Data in this exercise

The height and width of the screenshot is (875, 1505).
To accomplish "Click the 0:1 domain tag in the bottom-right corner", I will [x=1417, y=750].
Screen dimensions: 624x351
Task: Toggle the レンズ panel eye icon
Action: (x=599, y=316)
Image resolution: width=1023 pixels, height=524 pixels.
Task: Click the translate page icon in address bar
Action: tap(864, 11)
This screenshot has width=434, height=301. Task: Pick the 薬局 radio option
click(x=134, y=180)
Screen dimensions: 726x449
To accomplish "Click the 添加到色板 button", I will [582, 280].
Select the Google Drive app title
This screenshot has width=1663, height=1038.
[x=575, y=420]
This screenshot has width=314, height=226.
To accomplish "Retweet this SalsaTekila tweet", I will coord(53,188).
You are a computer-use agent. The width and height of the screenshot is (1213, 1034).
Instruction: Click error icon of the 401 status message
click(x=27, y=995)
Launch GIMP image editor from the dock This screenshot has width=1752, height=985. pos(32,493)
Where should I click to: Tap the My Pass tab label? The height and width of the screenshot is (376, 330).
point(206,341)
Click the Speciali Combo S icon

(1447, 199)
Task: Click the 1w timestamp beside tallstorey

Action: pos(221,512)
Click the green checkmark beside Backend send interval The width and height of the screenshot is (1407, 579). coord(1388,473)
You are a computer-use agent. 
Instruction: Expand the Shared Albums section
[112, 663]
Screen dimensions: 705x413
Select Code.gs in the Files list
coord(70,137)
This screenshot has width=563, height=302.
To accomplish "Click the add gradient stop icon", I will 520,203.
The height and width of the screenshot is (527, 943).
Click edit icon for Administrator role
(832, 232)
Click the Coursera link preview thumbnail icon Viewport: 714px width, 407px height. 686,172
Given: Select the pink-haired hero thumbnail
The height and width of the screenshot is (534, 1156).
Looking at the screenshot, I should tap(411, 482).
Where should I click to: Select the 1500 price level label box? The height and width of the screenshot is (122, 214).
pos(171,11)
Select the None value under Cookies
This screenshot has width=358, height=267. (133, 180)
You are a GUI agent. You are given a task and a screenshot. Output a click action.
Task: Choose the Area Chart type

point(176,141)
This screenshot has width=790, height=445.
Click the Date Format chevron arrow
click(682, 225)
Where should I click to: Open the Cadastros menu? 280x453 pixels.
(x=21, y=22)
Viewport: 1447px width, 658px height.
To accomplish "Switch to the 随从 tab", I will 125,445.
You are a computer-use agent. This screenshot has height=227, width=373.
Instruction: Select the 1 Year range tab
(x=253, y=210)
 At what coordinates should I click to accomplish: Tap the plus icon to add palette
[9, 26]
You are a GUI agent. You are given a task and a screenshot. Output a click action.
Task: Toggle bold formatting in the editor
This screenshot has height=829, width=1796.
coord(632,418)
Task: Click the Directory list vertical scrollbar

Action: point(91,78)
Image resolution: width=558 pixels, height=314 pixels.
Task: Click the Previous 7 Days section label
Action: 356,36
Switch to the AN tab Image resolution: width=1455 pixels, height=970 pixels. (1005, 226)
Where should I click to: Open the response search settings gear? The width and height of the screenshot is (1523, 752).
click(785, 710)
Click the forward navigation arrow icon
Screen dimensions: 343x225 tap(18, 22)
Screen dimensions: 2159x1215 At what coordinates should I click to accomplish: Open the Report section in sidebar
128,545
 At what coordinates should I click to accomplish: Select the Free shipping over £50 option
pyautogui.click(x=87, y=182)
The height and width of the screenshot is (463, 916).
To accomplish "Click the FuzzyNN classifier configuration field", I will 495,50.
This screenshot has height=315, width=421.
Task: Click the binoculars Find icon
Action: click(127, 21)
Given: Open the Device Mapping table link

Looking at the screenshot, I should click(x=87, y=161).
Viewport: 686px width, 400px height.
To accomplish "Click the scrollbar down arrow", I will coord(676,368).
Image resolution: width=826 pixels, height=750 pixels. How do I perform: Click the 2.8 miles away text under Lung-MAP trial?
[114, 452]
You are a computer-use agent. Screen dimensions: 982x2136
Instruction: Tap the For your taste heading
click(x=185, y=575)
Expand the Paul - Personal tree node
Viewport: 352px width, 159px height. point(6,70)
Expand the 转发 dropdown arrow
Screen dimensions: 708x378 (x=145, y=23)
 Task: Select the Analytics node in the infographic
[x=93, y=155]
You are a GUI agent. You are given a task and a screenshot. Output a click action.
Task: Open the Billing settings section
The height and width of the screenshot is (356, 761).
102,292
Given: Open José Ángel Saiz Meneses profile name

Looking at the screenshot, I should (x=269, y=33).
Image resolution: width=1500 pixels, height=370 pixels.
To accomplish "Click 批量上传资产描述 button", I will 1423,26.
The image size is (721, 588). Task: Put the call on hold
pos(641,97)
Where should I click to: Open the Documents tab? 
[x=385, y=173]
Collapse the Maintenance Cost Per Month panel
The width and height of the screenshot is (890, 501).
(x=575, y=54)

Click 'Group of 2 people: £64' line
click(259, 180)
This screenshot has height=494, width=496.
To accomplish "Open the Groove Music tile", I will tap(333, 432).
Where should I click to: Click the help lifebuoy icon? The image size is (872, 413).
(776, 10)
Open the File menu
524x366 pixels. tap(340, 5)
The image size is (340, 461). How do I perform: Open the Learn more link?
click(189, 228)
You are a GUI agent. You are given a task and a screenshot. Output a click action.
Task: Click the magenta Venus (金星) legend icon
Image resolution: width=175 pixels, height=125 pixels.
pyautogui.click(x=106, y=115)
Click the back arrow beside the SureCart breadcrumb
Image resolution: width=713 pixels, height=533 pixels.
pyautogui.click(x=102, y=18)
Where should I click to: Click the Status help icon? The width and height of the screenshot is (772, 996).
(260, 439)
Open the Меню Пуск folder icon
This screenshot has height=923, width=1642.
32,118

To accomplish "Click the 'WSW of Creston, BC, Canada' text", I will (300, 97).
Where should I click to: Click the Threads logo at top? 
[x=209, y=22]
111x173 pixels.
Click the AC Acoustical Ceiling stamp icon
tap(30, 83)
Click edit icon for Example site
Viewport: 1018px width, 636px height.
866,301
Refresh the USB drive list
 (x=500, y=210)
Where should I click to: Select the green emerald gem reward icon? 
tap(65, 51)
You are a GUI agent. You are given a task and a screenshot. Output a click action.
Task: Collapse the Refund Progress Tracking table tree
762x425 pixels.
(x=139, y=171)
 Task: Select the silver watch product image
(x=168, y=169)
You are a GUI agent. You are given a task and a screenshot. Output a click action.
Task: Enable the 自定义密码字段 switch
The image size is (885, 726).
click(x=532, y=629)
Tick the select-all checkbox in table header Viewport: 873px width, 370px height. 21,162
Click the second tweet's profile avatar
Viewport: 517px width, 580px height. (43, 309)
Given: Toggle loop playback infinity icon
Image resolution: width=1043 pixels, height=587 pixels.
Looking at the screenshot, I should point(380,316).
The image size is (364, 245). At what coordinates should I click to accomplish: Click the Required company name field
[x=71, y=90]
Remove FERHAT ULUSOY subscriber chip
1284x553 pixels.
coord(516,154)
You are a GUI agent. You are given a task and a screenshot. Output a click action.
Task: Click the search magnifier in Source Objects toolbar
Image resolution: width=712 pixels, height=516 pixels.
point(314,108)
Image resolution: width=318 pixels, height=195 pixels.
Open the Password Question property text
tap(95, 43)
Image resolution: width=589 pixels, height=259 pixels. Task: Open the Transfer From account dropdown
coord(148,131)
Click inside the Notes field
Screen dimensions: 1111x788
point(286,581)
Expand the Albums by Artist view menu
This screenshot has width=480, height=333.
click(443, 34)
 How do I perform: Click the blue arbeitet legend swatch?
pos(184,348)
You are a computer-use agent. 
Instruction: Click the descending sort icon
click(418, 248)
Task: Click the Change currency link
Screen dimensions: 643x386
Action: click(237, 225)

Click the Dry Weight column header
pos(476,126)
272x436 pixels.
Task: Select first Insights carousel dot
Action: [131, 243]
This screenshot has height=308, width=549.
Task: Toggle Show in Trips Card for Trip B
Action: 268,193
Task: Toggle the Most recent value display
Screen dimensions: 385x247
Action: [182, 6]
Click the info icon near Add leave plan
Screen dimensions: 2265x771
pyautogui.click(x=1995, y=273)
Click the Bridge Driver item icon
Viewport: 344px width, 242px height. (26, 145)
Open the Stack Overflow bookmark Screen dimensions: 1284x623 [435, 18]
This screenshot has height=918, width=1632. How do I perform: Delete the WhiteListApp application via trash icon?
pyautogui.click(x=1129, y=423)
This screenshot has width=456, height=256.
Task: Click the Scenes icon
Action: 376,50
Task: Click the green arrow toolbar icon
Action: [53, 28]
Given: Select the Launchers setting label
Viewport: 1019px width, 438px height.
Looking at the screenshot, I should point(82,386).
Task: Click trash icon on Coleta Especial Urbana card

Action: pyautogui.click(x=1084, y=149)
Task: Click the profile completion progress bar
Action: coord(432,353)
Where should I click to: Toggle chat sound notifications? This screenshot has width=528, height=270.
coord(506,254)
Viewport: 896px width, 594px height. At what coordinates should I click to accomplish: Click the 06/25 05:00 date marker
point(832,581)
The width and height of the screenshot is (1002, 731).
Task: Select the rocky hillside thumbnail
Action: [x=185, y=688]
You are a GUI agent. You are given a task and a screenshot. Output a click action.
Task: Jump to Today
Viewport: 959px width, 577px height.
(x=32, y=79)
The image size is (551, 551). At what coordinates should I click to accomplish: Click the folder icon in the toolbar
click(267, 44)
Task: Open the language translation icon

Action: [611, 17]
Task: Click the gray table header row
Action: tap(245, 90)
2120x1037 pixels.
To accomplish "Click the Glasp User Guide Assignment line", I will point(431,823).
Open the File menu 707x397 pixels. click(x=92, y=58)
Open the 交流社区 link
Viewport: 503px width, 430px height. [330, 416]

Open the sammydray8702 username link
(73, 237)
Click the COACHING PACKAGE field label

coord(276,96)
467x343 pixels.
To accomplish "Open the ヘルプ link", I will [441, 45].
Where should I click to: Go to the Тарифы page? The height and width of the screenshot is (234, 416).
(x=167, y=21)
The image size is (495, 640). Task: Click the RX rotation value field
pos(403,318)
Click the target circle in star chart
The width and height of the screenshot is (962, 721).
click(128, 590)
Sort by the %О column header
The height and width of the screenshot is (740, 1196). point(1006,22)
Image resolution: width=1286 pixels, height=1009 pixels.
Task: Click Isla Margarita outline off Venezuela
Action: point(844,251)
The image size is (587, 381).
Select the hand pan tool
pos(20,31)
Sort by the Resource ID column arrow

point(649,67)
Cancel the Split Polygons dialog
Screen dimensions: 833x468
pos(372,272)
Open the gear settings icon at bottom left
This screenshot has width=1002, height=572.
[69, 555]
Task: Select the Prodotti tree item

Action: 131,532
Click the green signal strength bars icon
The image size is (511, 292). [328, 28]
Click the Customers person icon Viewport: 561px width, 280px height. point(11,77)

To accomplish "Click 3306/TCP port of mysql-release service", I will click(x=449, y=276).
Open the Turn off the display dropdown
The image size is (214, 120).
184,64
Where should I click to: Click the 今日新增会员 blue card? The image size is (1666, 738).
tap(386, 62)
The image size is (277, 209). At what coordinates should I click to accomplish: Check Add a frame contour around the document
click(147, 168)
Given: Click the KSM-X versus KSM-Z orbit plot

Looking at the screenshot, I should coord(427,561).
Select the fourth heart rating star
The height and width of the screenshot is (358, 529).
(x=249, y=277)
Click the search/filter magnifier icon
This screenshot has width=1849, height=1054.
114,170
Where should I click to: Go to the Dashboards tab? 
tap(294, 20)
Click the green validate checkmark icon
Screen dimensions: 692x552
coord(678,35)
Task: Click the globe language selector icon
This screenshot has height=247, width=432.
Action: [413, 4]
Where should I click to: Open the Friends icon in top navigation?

The exercise
Extract the material from the line with "Open the 交流社区 link" to the line with "(x=167, y=21)", reproducing each line unchanged.

Answer to this task
Open the 交流社区 link
Viewport: 503px width, 430px height. [330, 416]

Open the sammydray8702 username link
(73, 237)
Click the COACHING PACKAGE field label

coord(276,96)
467x343 pixels.
To accomplish "Open the ヘルプ link", I will [441, 45].
Where should I click to: Go to the Тарифы page? The height and width of the screenshot is (234, 416).
(x=167, y=21)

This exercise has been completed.